> _Votre objectif_:
D'après le passage à lire, pourquoi le doré a-t-il été retenu à la place de l'orange pour le titre de l'album ? Répondez en une à trois phrases.

> _Passage à lire_:
━━━━━━

Qu’as-tu contre la couleur orange ?

Ce n’est pas un nom qui sonne très bien [petits rires]. Ce n’est pas un nom très excitant pour album, selon moi. Il faut suivre son instinct. J’essayais tout le temps de trouver une manière de… Car j’ai fait un tas d’interviews après la sortie de Purple et les gens voulaient savoir comment le prochain album allait s’appeler. J’en avais vraiment marre que les gens me demandent ça alors que Purple venait à peine de sortir et que ces histoires de titres étaient le cadet de mes soucis, et j’en avais aussi un peu marre des titres chromatiques, donc je disais aux gens à droite à gauche : « Non, on ne va pas l’appeler Orange. » C’est le nom que la plupart des gens pensaient que l’album aurait, car l’idée de ces titres d’album est basée sur la roue chromatique de l’artiste, qui contient six couleurs : rouge, orange, jaune, vert, bleu et violet ou pourpre. Donc, d’une certaine façon, nous essayions de suivre ce concept et la seule couleur restante était l’orange, or cette couleur n’est pas vraiment cool ! A quoi pense-t-on quand on pense à l’orange ? On pense à des cônes de chantier sur les autoroutes ou à des panneaux d’avertissements… Rien que niveau sémantique, ce n’est pas une couleur aussi poétique que l’or et le gris, mais ce n’est pas non plus aussi poétique ou évocateur que le violet, le jaune, le vert, le bleu et le rouge, selon moi. J’ai donc trouvé cette phrase dans l’album qui contenait les mots « gold » et « grey » et puis il y en a une autre qui rime avec ça, et mon approche de l’illustration allait toujours être entre l’orange et le gris, donc le doré, pour ma part, est une façon légèrement plus poétique de dire orange. La question ne se posait même pas, car ça m’aidait à établir le lien thématique avec l’illustration que j’allais réaliser. Ça résolvait le problème de trouver un substitut au titre Orange, car ça reste cohérent. Si tu regardes la pochette ou le packaging, qui n’est pas encore disponible, il y a un tas de private jokes ou de références au fait que l’album était censé s’appeler Orange, sauf que… L’orange est partout sauf dans le nom. Donc, c’est en partie une réaction aux attentes, en partie une réaction à l’album lui-même, en partie une réaction à la façon dont il a été fait ou à l’esprit avec lequel l’album a été conçu, et en partie parce que ça sonne cool, tout simplement !

━━━━━━

> _Données enregistrées_:

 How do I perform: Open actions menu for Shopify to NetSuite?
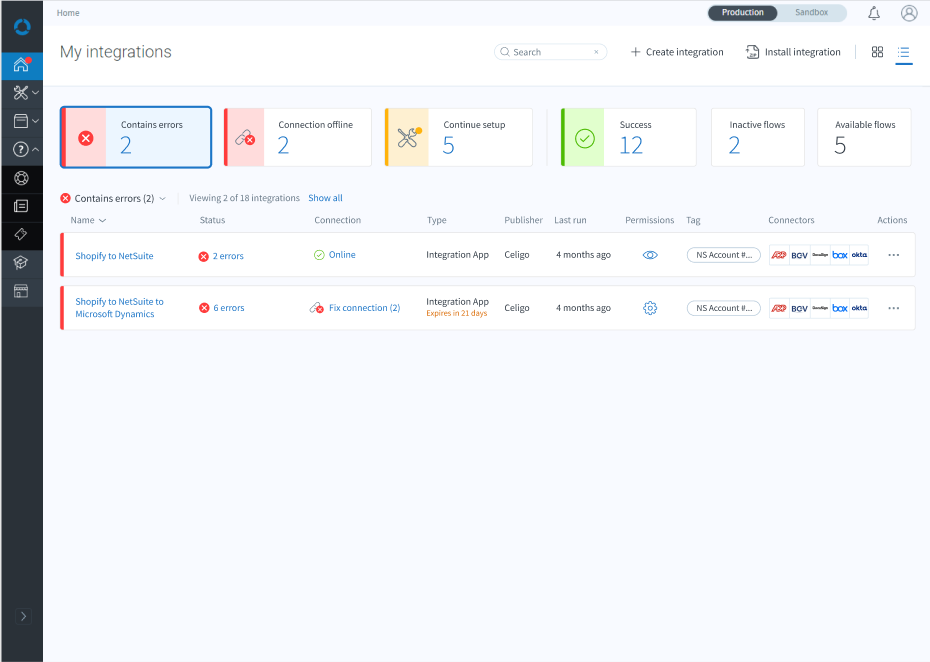[x=893, y=255]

━━━━━━

> _Réponse à l'exercice_:
Le doré a été retenu parce qu'une phrase de l'album contenait les mots « gold » et « grey », et que l'illustration prévue devait se situer entre l'orange et le gris. Le doré offrait ainsi une façon plus poétique de dire orange tout en établissant un lien thématique avec cette illustration.